> **Texte source**:

┄┄┄┄┄┄┄┄┄┄

Une banale histoire d'amour (Contes noirs du Paris moderne, 2.6)



Guillaume est amoureux d’une fille bien plus séduisante que lui. Le viol qu’elle subira remettra en cause l’équilibre de leur couple…

mardi 7 mars 2023

Province anesthésiée (Littérature des Gilets jaunes, 2)

La production romanesque enregistre toujours avec retard, mais avec fidélité, les secousses telluriques de la société française, et de même qu’il existe désormais une véritable « littérature d’attentats », de même il existe une « littérature des Gilets jaunes ». Avant le roman « Rond-Point » (…, 2023), Daniel Rondeau mettait ainsi en scène avec « Arrière-Pays » (Grasset, 2021) une Aube qu’il connaît bien pour habiter non loin, sur la Côte des Blancs, une Aube secouée par le meurtre d’un routier, sur fond de crise sociale. L’écriture est habile, l’histoire bien troussée, et le narrateur nous livre comme il se doit quelques éléments d’analyse sur une séquence que personne n’a su anticiper.

A ce propos, la page qui suit recoupe un élément que je relevais dans « La révolte des Gaulois » (Léo Scheer, 2020), le profond sentiment que les campagnes françaises, à la veille de la révolte, étaient assommées par le fatalisme, vieillissante et pessimiste – ma thèse étant qu’elle se sentait aussi à l’écart d’une certaine modernité du métissage.

« Il ne se souvient pas avoir jamais rencontré une pauvreté et surtout un sentiment d’abandon aussi généralisés. Avec les French doctors, il a croisé des estropiés, des mutilés, des gens broyés par la guerre, mais ceux-là hurlaient, criaient, ils se débattaient, ils voulaient vivre. Ceux qu’il rencontre tous les jours restent silencieux et tétanisés. » (p 165)

lundi 6 mars 2023

La véritable impuissance des hommes

Le succès foudroyant de la belle réédition chez Monsieur Toussaint Louverture l’année dernière de Blackwater (1983), le classique de Michael McDowell, m’a donné envie de le lire, et j’ai découvert une pépite fantastique, facile à lire mais à l’écriture élégante, flirtant avec l’horreur – une histoire de femme mystérieuse apparaissant après un déluge. Tout y est finement dessiné, sans délayage, donnant à rêver qu’il puisse exister un jour un Stephen King à la française.

┄┄┄┄┄┄┄┄┄┄

> **Données fournies**:
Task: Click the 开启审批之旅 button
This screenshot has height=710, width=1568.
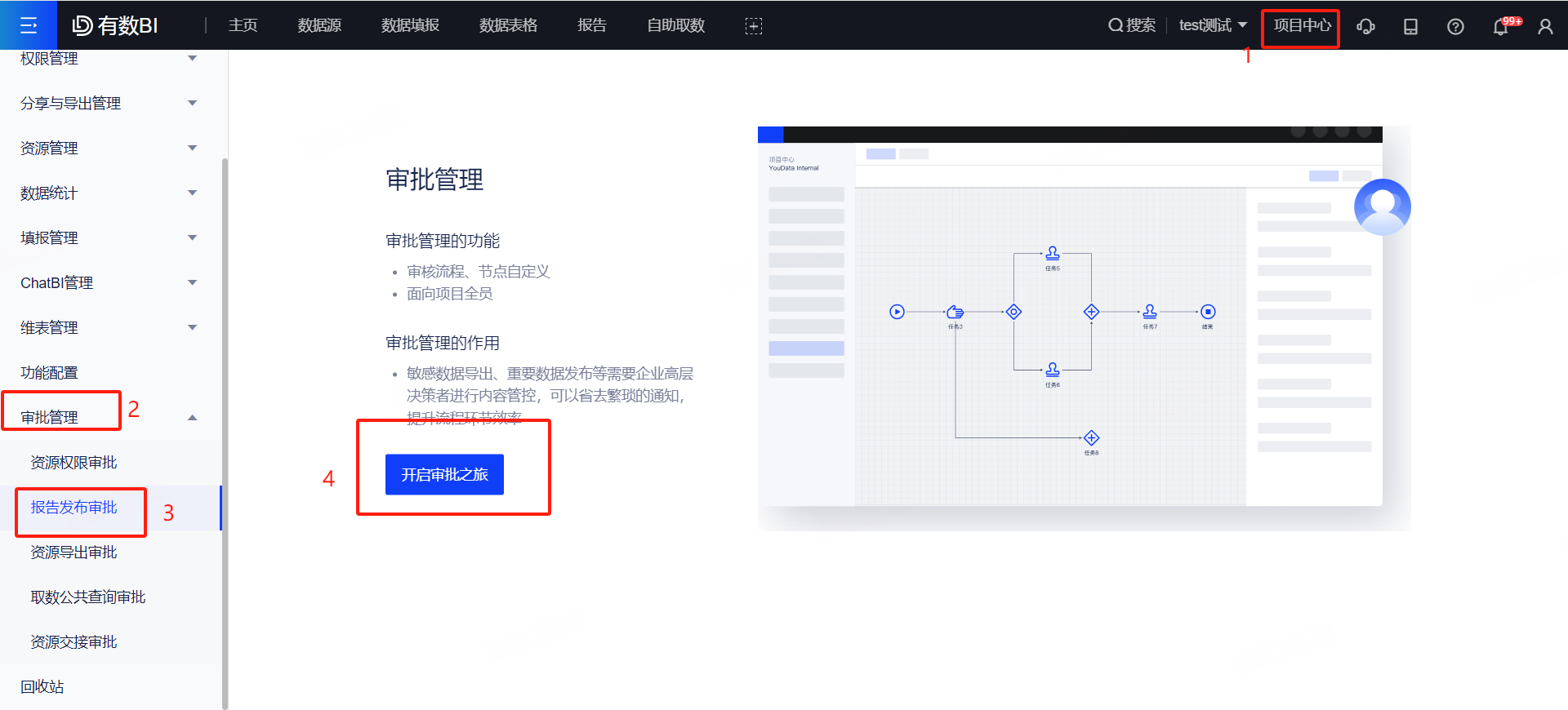Action: point(444,474)
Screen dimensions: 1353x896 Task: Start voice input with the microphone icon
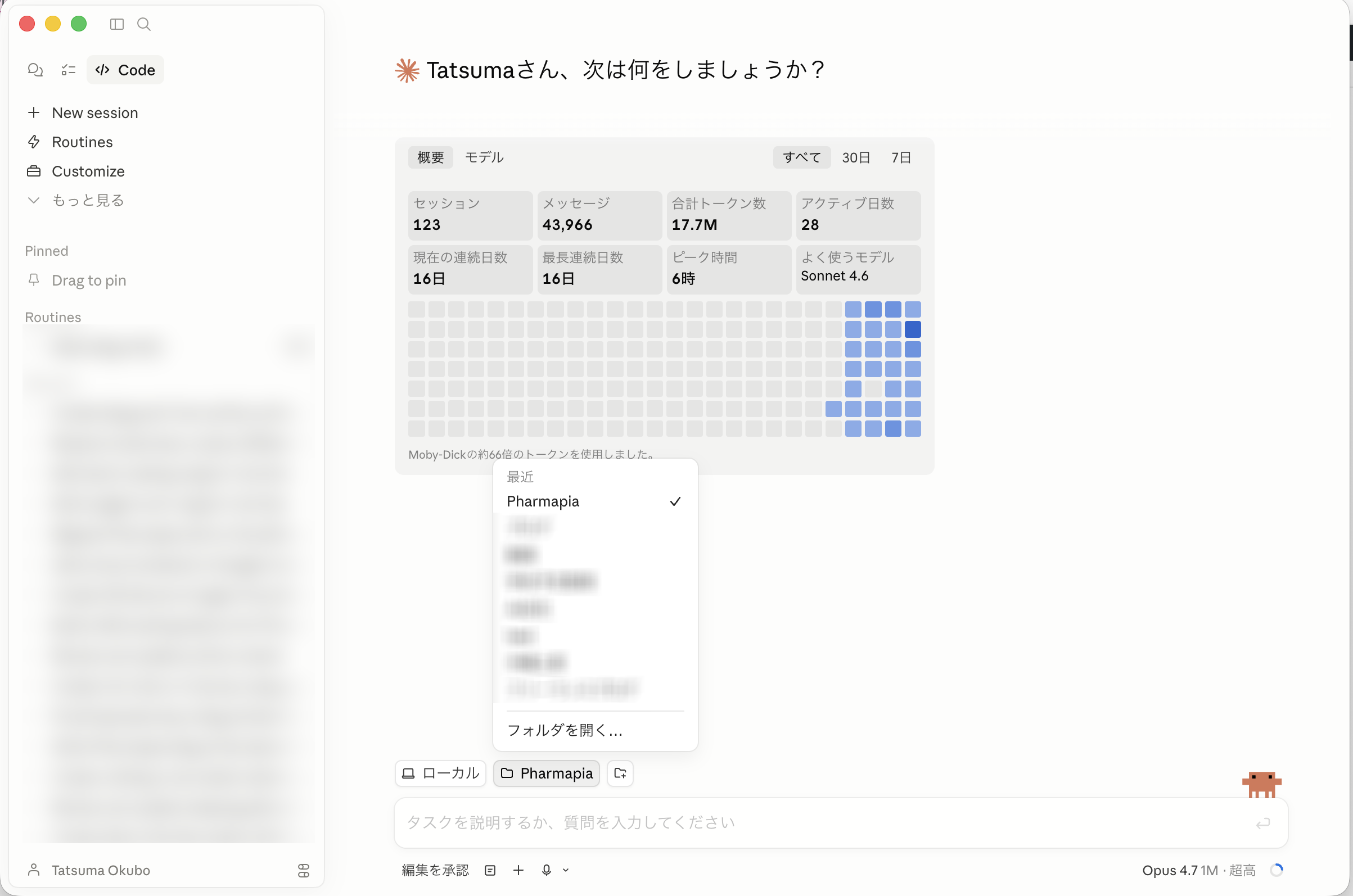tap(547, 870)
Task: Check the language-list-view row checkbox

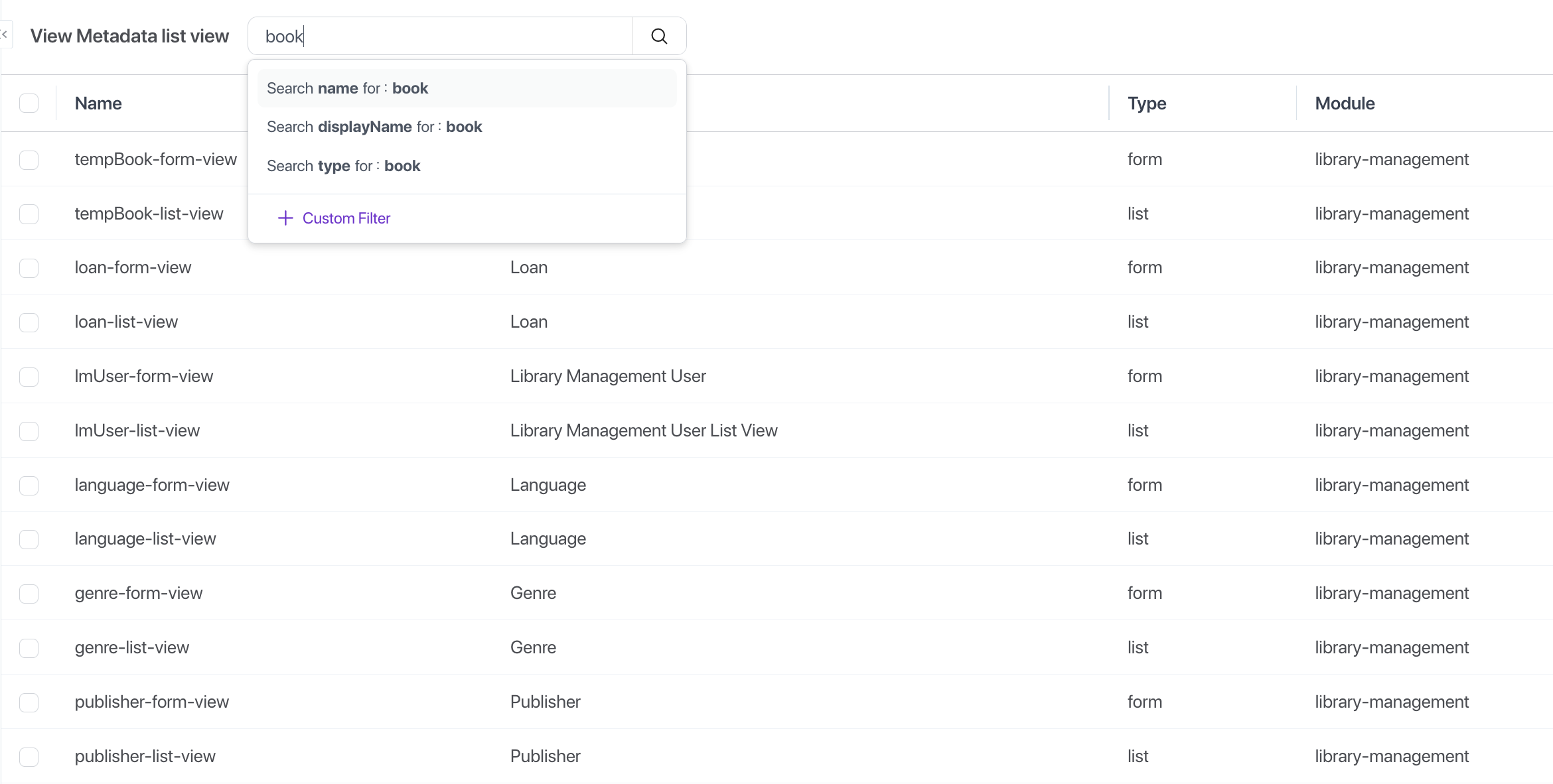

┄┄┄┄┄┄┄┄┄┄

> **Travail demandé**:
[1] Recopiez le passage du texte source allant de « Province anesthésiée (Littérature » jusqu'à « n’a su anticiper. ».
[2] Répondez brièvement à partir du texte source :
(a) Chez quel éditeur et en quelle année « Arrière-Pays » de Daniel Rondeau a-t-il paru ?
(b) Chez quel éditeur « La révolte des Gaulois » a-t-il été publié ?
(c) Qui est l'auteur de Blackwater ?

> **Réponses par exercice**:
[1]
Province anesthésiée (Littérature des Gilets jaunes, 2)

La production romanesque enregistre toujours avec retard, mais avec fidélité, les secousses telluriques de la société française, et de même qu’il existe désormais une véritable « littérature d’attentats », de même il existe une « littérature des Gilets jaunes ». Avant le roman « Rond-Point » (…, 2023), Daniel Rondeau mettait ainsi en scène avec « Arrière-Pays » (Grasset, 2021) une Aube qu’il connaît bien pour habiter non loin, sur la Côte des Blancs, une Aube secouée par le meurtre d’un routier, sur fond de crise sociale. L’écriture est habile, l’histoire bien troussée, et le narrateur nous livre comme il se doit quelques éléments d’analyse sur une séquence que personne n’a su anticiper.

[2]
(a) Chez Grasset, en 2021.
(b) Chez Léo Scheer.
(c) Michael McDowell.